Thursday, July 14, 2011

Making Greek Debt Sustainable

by Charles Forelle

Wall Street Journal

July 14, 2011

Here’s how to do it: Keep changing the assumptions!

We noticed this late yesterday, when the International Monetary Fund put out its fourth comprehensive review of Greece’s bailout, which authorized the distribution of another slug of aid from last year’s €110 billion bailout.

The IMF’s computation of Greece’s debt sustainability–that is, whether Greece’s rising debt pile will stop growing and start shrinking–shows slightly different numbers than the analysis by the European Commission, which is the IMF’s partner in lending to Greece. (More on those differences later.)

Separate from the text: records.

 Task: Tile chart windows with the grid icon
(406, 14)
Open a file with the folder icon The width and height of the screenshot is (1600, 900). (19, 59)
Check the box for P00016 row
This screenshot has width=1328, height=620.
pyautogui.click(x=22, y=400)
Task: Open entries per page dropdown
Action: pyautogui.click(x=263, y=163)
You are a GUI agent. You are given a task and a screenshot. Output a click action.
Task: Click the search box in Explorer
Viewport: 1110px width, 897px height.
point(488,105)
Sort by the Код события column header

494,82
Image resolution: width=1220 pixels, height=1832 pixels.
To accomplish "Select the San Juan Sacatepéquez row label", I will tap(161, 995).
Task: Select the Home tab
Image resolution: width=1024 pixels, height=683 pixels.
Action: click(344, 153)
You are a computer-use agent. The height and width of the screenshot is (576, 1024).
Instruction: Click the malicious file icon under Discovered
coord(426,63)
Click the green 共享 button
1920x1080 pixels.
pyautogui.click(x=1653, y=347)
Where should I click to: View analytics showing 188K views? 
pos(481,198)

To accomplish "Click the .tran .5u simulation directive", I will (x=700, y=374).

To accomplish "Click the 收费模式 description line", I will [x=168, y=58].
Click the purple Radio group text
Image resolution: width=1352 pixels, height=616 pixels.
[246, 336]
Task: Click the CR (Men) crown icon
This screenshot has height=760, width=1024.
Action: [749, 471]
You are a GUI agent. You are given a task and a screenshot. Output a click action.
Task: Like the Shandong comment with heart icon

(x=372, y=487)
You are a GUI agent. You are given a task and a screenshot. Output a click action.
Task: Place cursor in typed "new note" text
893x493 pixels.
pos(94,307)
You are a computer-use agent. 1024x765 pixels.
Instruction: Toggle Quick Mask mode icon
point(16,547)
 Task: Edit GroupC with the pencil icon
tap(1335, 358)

That got us looking at the commission’s own reports. Its fourth review, released in early July, concluded that Greece’s debt is sustainable, despite serious fiscal challenges, if Greece sticks to the EU/IMF austerity plan. The debt will peak at 161.3% of gross domestic product in 2012 and decline thereafter.

This calculation relies on a number of inputs; two essential ones are Greece’s assumed rate of GDP growth (faster growth raises the denominator of the debt ratio) and the assumed fiscal surplus (money from a surplus pays down the debt, shrinking the numerator of the ratio).